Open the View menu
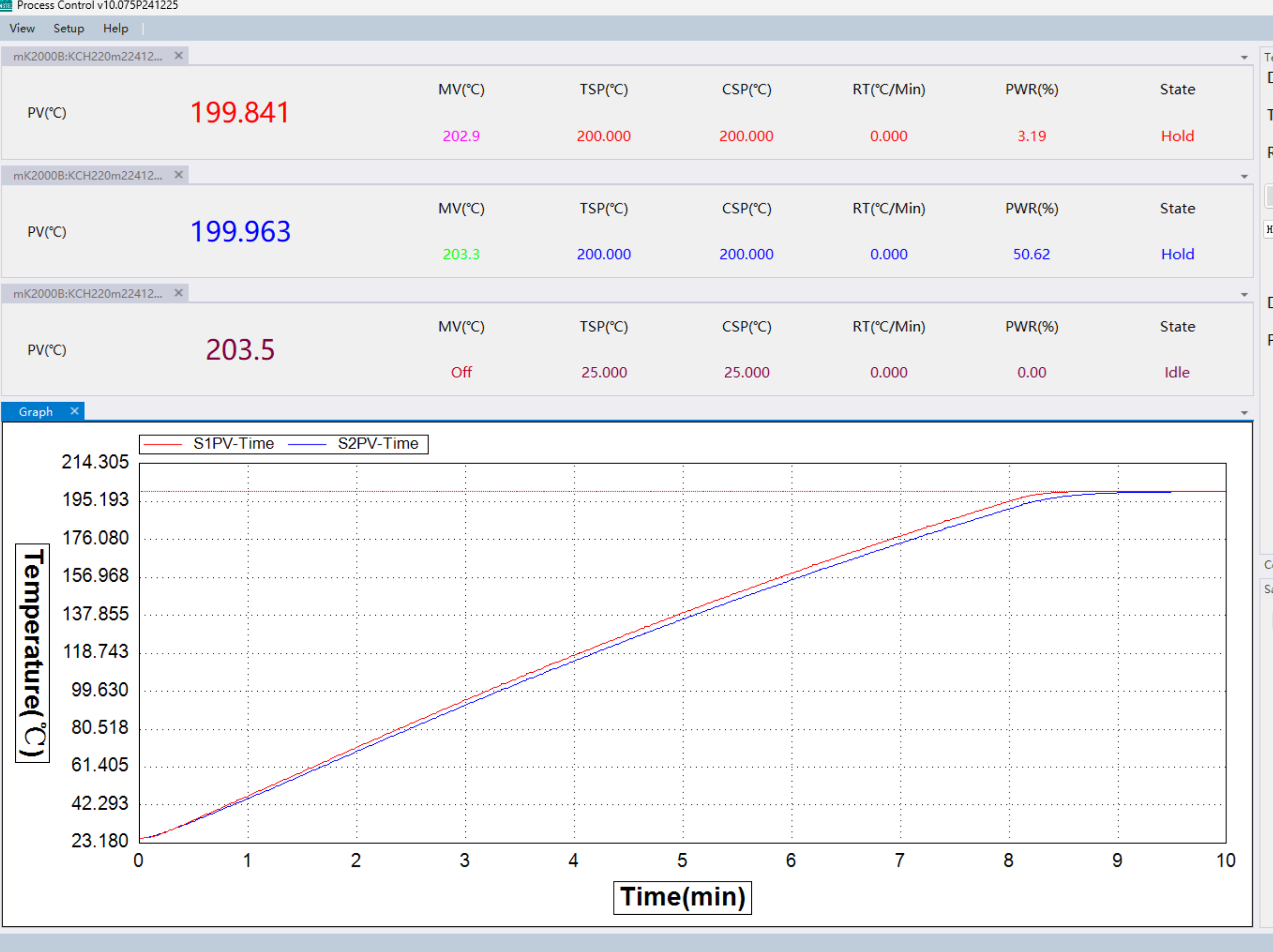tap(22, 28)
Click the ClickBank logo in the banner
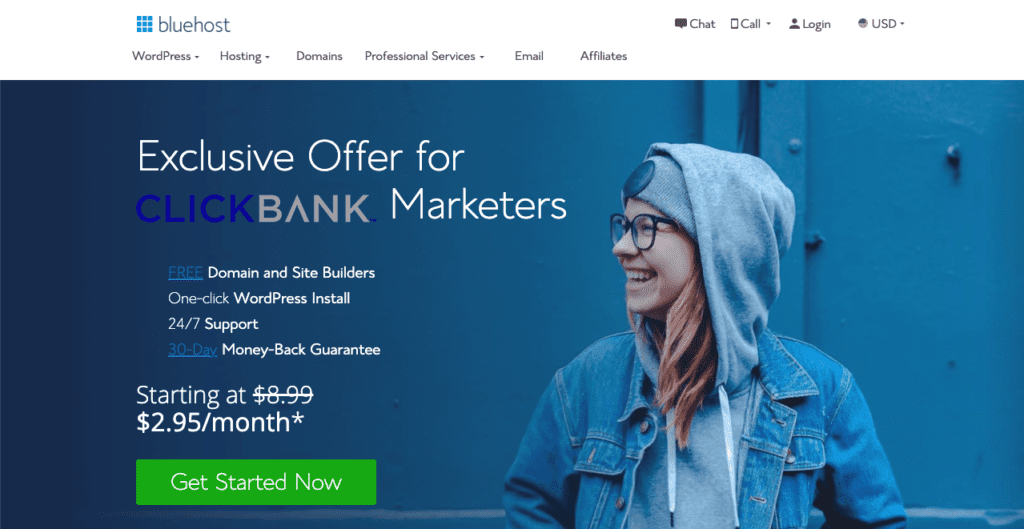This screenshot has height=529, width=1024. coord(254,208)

········

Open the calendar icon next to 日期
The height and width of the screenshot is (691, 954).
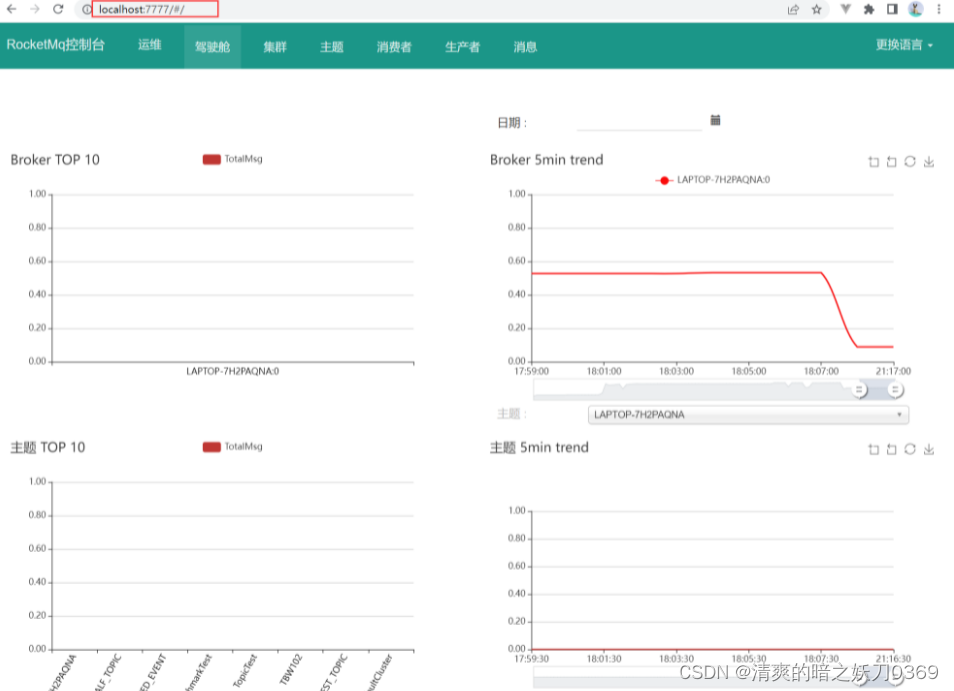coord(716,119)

········

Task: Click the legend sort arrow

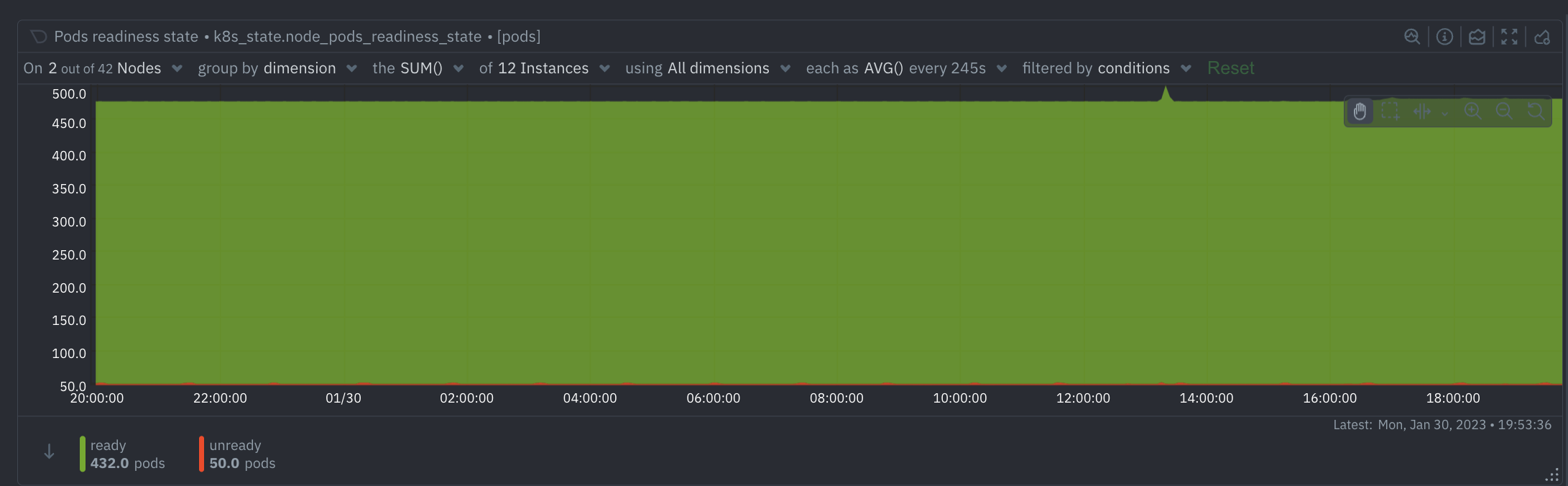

········

Quote the items between the line containing "Open the calendar icon next to 日期" and the line containing "coord(716,119)", inclusive, reproducing each line verbatim. Leave the pictures out of your answer.

§ Solution
Open the calendar icon next to 日期
The height and width of the screenshot is (691, 954).
coord(716,119)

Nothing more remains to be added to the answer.